Do seu ponto de vista, qual foi o maior avanço na compreensão da esquizofrenia?
Há motivos para otimismo, em parte graças a famílias como os Galvin, que se ofereceram para pesquisas. Mais pistas genéticas estão sendo encontradas quase mensalmente. Pesquisadores estão fazendo grandes avanços nas formas de fortalecer a saúde cerebral de pessoas vulneráveis ​​ao desenvolvimento da doença antes que elas se tornem sintomáticas. A Brain & Behavior Research Foundation, por exemplo, opera como uma espécie de Sociedade Americana do Câncer para doenças mentais, arrecadando recursos privados para financiar pesquisas que não são tocadas pelo governo federal. Eles estão fazendo um grande trabalho, mas pesquisadores precisam de mais financiamento, não tenho dúvida, principalmente na área da prevenção. A melhor notícia de todas é que o estigma contra a esquizofrenia está diminuindo e, assim, mais pessoas estão recebendo intervenções precoces para evitar o pior da condição.

Qual seria o principal mistério científico que ainda persiste sobre a doença?

___

Objetivo do exercício
Reproduza fielmente o trecho do texto sobre a esquizofrenia que começa em "Há motivos para" e vai até "pior da condição.", incluindo essas palavras.

[Registros armazenados]
___

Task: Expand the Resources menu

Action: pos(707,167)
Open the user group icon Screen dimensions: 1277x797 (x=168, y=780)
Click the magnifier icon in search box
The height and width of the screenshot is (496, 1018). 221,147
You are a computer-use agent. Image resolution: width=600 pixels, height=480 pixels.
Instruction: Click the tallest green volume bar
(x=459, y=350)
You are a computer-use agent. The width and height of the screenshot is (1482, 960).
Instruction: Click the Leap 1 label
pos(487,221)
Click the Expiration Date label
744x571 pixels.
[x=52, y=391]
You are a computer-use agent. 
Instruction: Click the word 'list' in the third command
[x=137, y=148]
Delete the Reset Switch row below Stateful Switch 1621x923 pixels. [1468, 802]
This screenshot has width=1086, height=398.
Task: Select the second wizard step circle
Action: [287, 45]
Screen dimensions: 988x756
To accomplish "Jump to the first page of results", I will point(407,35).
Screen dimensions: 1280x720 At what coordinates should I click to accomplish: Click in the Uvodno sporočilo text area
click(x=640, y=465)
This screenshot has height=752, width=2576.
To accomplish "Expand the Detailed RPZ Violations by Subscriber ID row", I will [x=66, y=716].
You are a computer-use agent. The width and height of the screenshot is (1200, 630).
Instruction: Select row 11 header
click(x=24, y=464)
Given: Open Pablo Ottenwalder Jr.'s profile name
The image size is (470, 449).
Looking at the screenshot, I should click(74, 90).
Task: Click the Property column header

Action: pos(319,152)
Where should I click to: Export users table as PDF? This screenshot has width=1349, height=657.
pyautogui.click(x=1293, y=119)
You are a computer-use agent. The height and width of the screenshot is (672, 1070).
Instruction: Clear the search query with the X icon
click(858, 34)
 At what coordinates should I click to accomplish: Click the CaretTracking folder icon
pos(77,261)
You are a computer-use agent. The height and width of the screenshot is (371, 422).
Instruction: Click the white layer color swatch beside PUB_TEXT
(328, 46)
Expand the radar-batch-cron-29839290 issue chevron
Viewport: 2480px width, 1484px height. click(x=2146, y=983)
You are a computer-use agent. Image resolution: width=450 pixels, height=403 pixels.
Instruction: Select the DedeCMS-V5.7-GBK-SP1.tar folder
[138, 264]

___

Campo de resposta
Há motivos para otimismo, em parte graças a famílias como os Galvin, que se ofereceram para pesquisas. Mais pistas genéticas estão sendo encontradas quase mensalmente. Pesquisadores estão fazendo grandes avanços nas formas de fortalecer a saúde cerebral de pessoas vulneráveis ​​ao desenvolvimento da doença antes que elas se tornem sintomáticas. A Brain & Behavior Research Foundation, por exemplo, opera como uma espécie de Sociedade Americana do Câncer para doenças mentais, arrecadando recursos privados para financiar pesquisas que não são tocadas pelo governo federal. Eles estão fazendo um grande trabalho, mas pesquisadores precisam de mais financiamento, não tenho dúvida, principalmente na área da prevenção. A melhor notícia de todas é que o estigma contra a esquizofrenia está diminuindo e, assim, mais pessoas estão recebendo intervenções precoces para evitar o pior da condição.